> _Consigne_
Relevez dans l'extrait sur les cadavres de Khartoum tous les nombres précis, en chiffres ou en lettres, hors articles « un » et « une », et indiquez pour chacun ce qu'il compte.

> _Extrait_

== == ==

Après sept semaines d’une bataille acharnée pour le contrôle de la capitale du Soudan, certains habitants de Khartoum sont confrontés à un problème qu’ils n’avaient jamais envisagé : que faire de tous les cadavres qui s’amoncellent dans les rues de la ville ?
« J’ai enterré trois personnes dans leur propre maison, et les autres à l’entrée de la rue où je vis », explique Omar. « C’est mieux que d’ouvrir la porte et de voir un chien mâcher une partie d’un cadavre », ajoute-t-il. Personne ne sait combien de personnes sont mortes jusqu’à présent, mais on estime qu’il y en a bien plus de 1 000, dont de nombreux civils pris dans les tirs croisés. Avec deux factions militaires l’armée régulière et le groupe paramilitaire des Forces de soutien rapide (RSF) qui s’affrontent malgré plusieurs cessez-le-feu, il est bien trop dangereux d’essayer de se rendre dans un cimetière. Omar a enterré au moins 20 personnes.

== == ==

> _Entrées fournies_

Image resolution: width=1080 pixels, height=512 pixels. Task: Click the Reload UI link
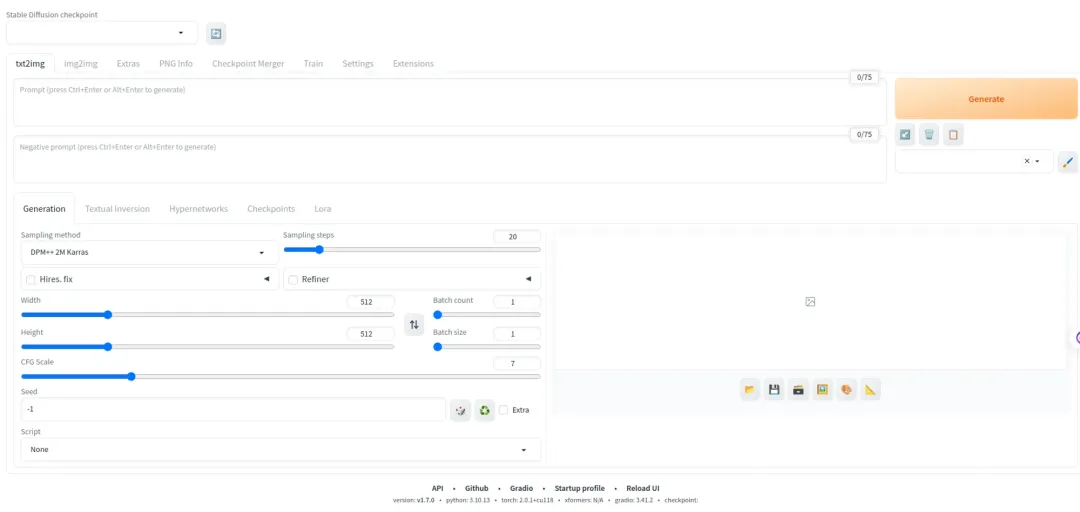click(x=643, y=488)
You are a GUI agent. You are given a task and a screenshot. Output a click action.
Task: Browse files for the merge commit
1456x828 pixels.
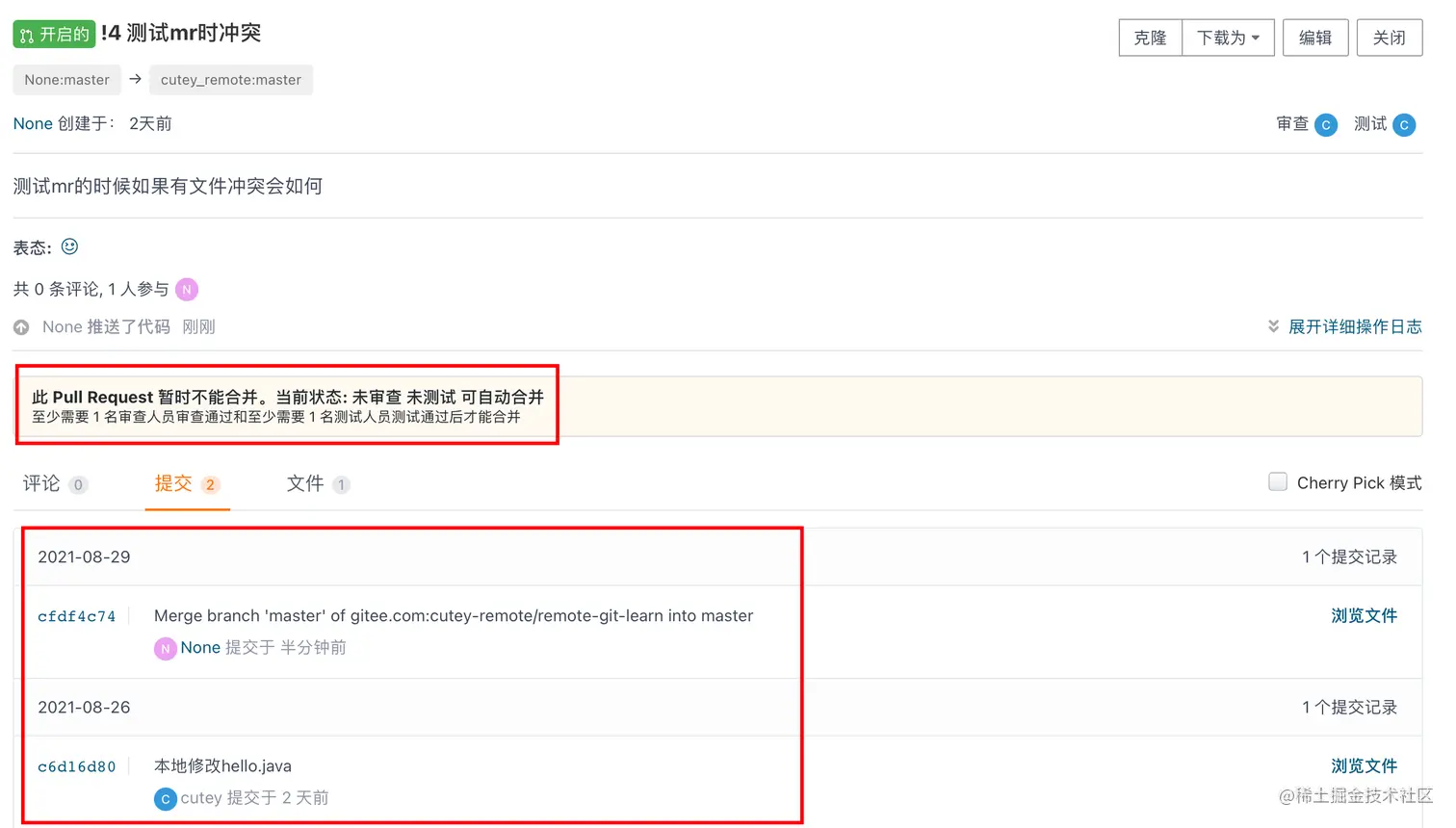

== == ==

> _Résultat_
- sept : les semaines de bataille pour le contrôle de la capitale du Soudan
- trois : les personnes qu'Omar a enterrées dans leur propre maison
- 1 000 : le nombre de morts, estimé à bien plus que cela
- deux : les factions militaires qui s'affrontent
- 20 : les personnes, au moins, qu'Omar a enterrées